While stuck inside I stumbled across my ideal design that I was plotting out for my boat. 

I am leaning toward a hybrid design similar to the new Alumacraft Escape and Summit boats. I don't do fishing tournaments so I don't need near the storage that a lot of the fully decked boats offer. I'm more interested in the open space. 

I want to take my step dad out fishing, take my pups out to the lake, and occasionally I may take the wife and daughter out for a pleasure cruise. I love how clean this is.


----------



## LDUBS (Sep 15, 2019)

Ouch, sorry to hear about that flu bug. Friend just told me they already got the flu shot for this season. Seemed early to me but after reading your post I might see if my doc has it in yet. 

I like the clean design you are considering, and really they look like they have decent storage. 

Get well.


----------



## Slimcowboy1978 (Sep 16, 2019)

I have an old Valco 12’ that I’m in the process of making similar to the Summit you posted. Biggest difference in my setup will be the rod locker on starboard side instead of on port side. I fish mostly alone and find my self fishing in the back off the starboard side. I lay my spare go to rod on the starboard side ready to go with either my buzz baits or spinners depending on what the perch are hitting on. My main rod has a trusty night crawler behind a small flasher or dodger. In the bottom of my boat I have about 6 different rods ready to rig with what ever is hot that day. Right now my “livewell” is just a cooler in the front half of my boat. When I do have a passenger they typically sit on the cooler instead of in the front casting seat. 
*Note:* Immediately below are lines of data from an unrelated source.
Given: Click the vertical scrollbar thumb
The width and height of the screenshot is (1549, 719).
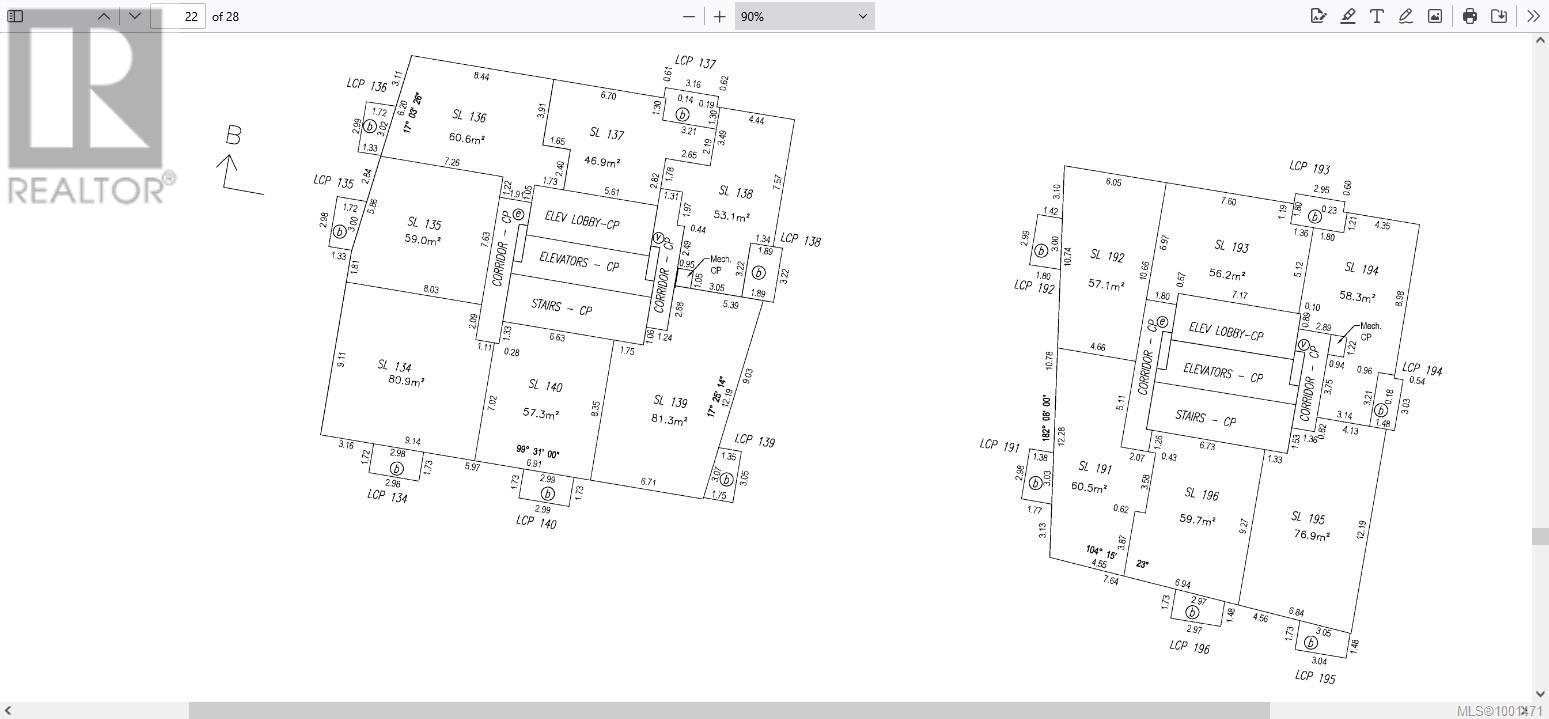Looking at the screenshot, I should point(1540,537).
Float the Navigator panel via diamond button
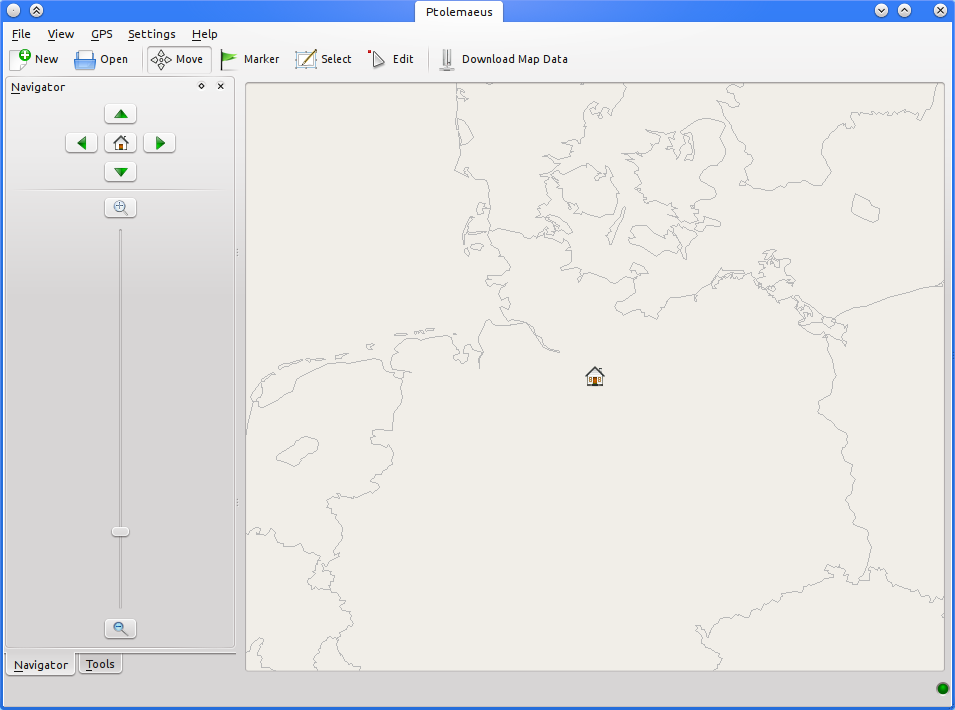The width and height of the screenshot is (955, 710). point(201,86)
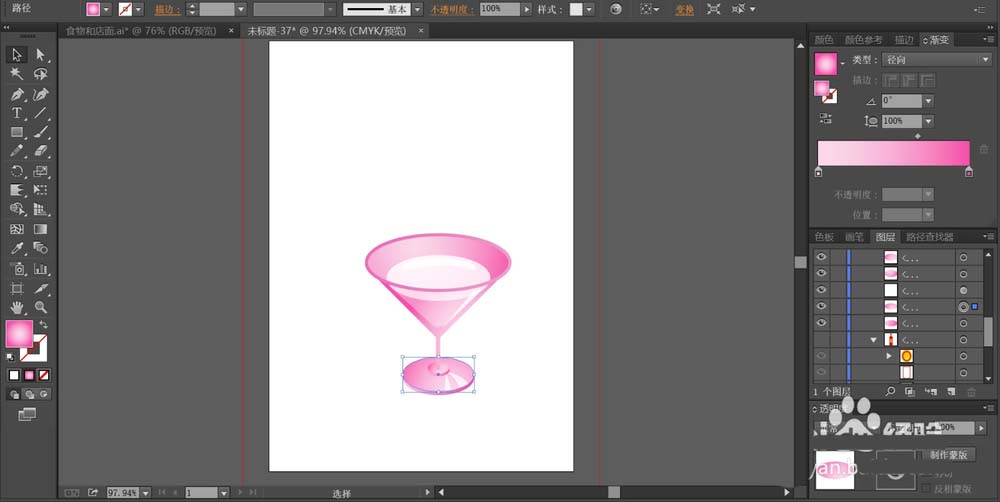The width and height of the screenshot is (1000, 502).
Task: Click the 制作蒙版 button
Action: click(x=948, y=455)
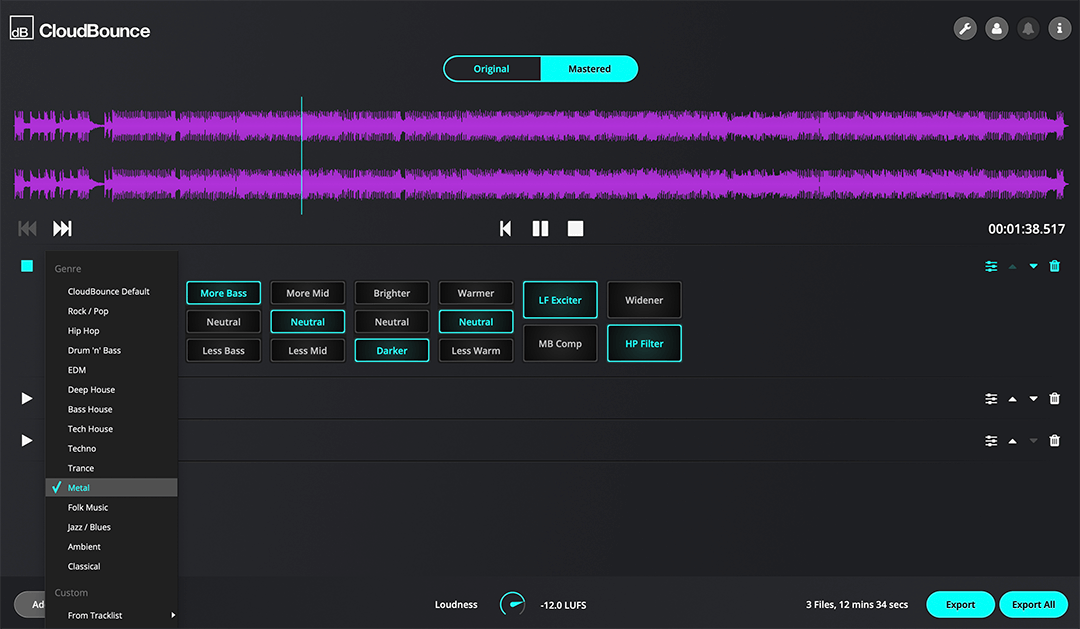
Task: Adjust the Loudness knob
Action: [x=512, y=604]

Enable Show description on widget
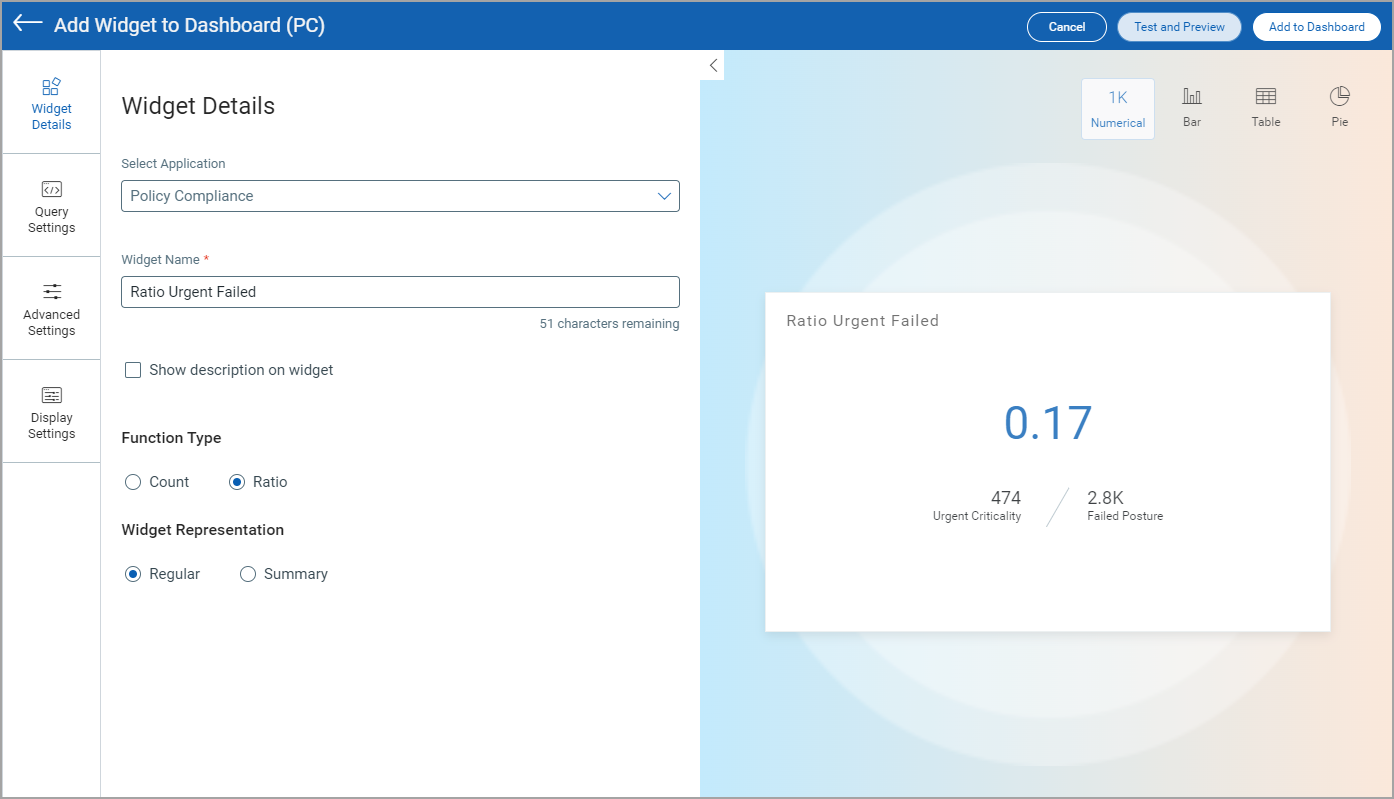tap(133, 370)
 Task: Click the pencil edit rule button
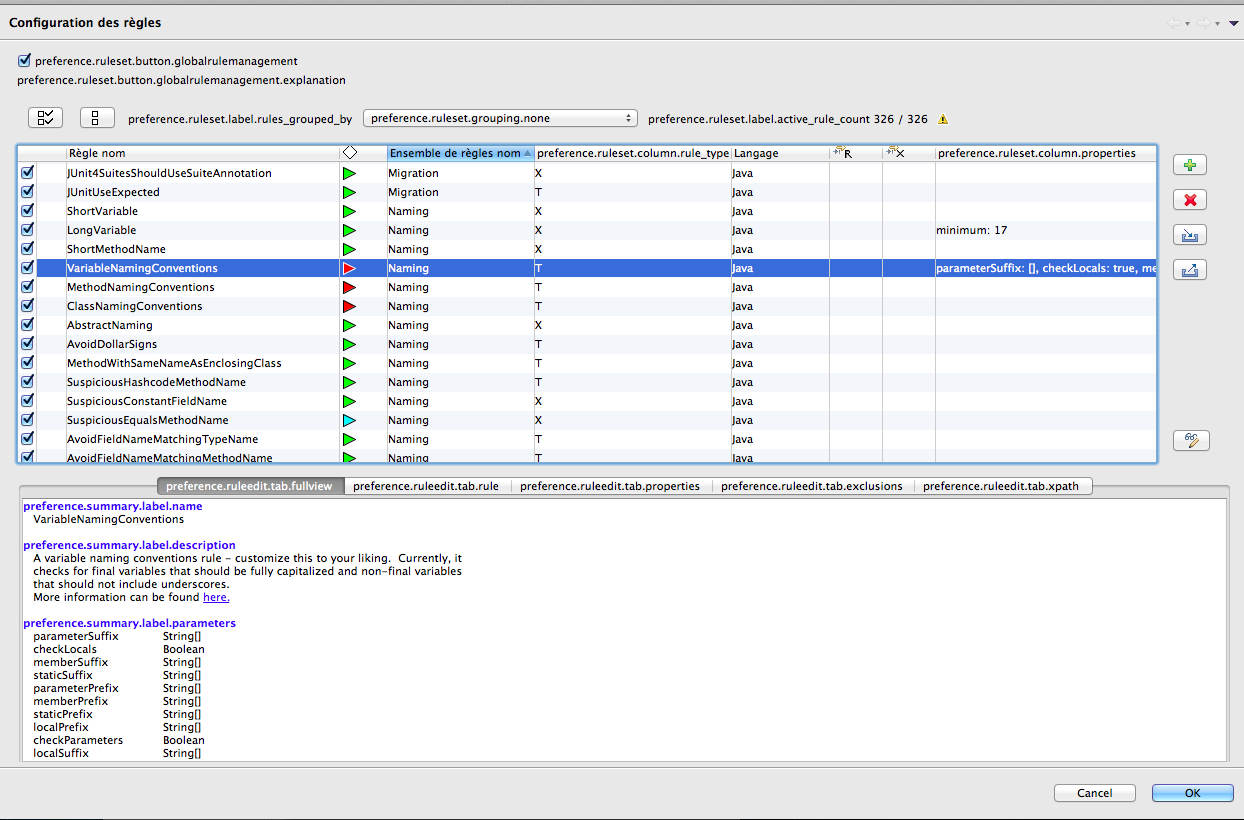[1190, 440]
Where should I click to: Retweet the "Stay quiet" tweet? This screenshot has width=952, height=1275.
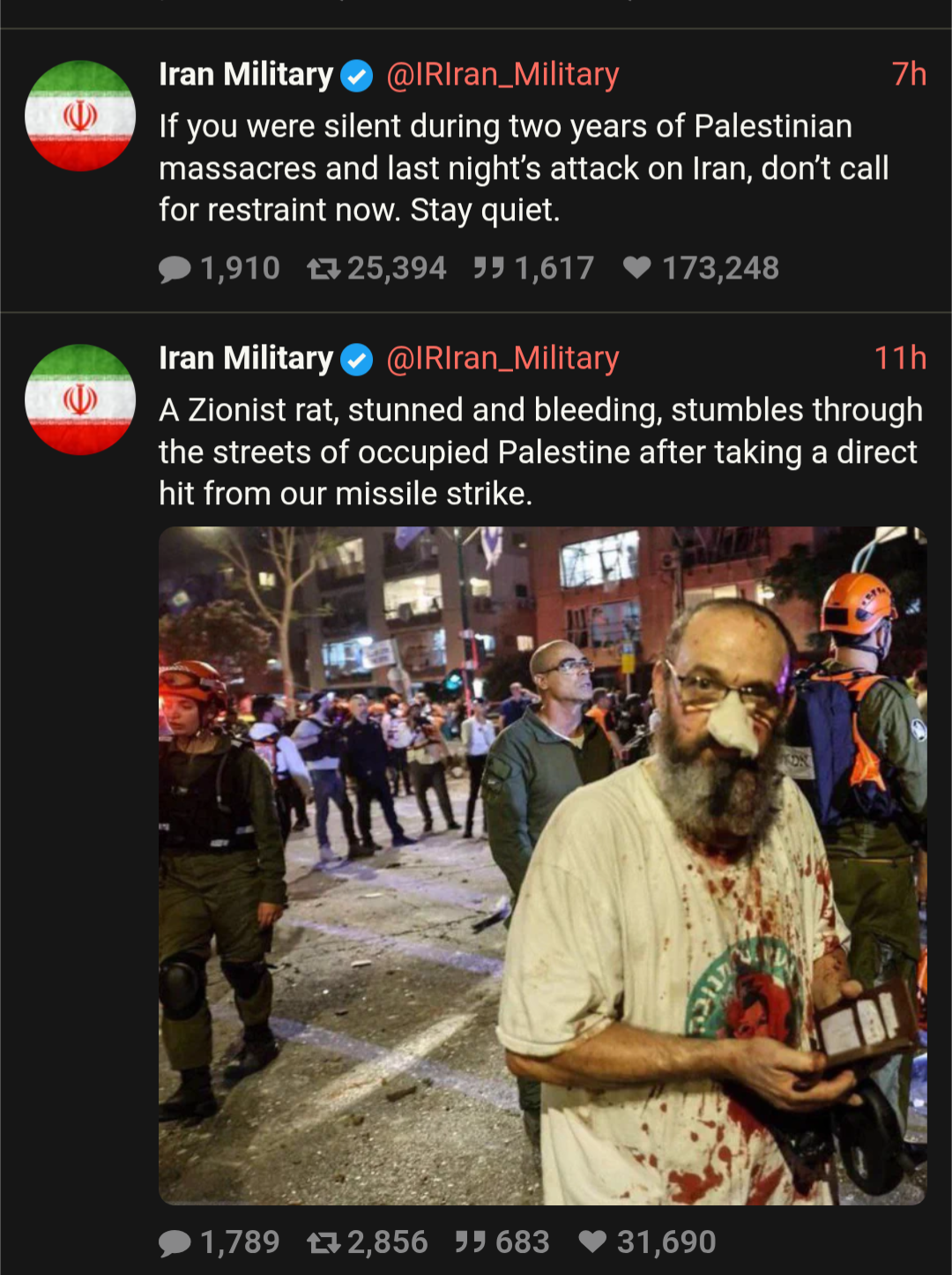(376, 268)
I guess with all my rambling on and on I’m trying to say that I can’t wait to see how you morph these two boats into your boat. 

I’m watching with great anticipation. Next spring I’m going to start my rebuild on the Valco as I finish off this year fishing, dreaming, and gathering parts.


----------



## Pector55 (Sep 19, 2019)

Slimcowboy1978 said:


> I have an old Valco 12’ that I’m in the process of making similar to the Summit you posted. Biggest difference in my setup will be the rod locker on starboard side instead of on port side. I fish mostly alone and find my self fishing in the back off the starboard side. I lay my spare go to rod on the starboard side ready to go with either my buzz baits or spinners depending on what the perch are hitting on. My main rod has a trusty night crawler behind a small flasher or dodger. In the bottom of my boat I have about 6 different rods ready to rig with what ever is hot that day. Right now my “livewell” is just a cooler in the front half of my boat. When I do have a passenger they typically sit on the cooler instead of in the front casting seat.
> 
> I guess with all my rambling on and on I’m trying to say that I can’t wait to see how you morph these two boats into your boat.
> 
> I’m watching with great anticipation. Next spring I’m going to start my rebuild on the Valco as I finish off this year fishing, dreaming, and gathering parts.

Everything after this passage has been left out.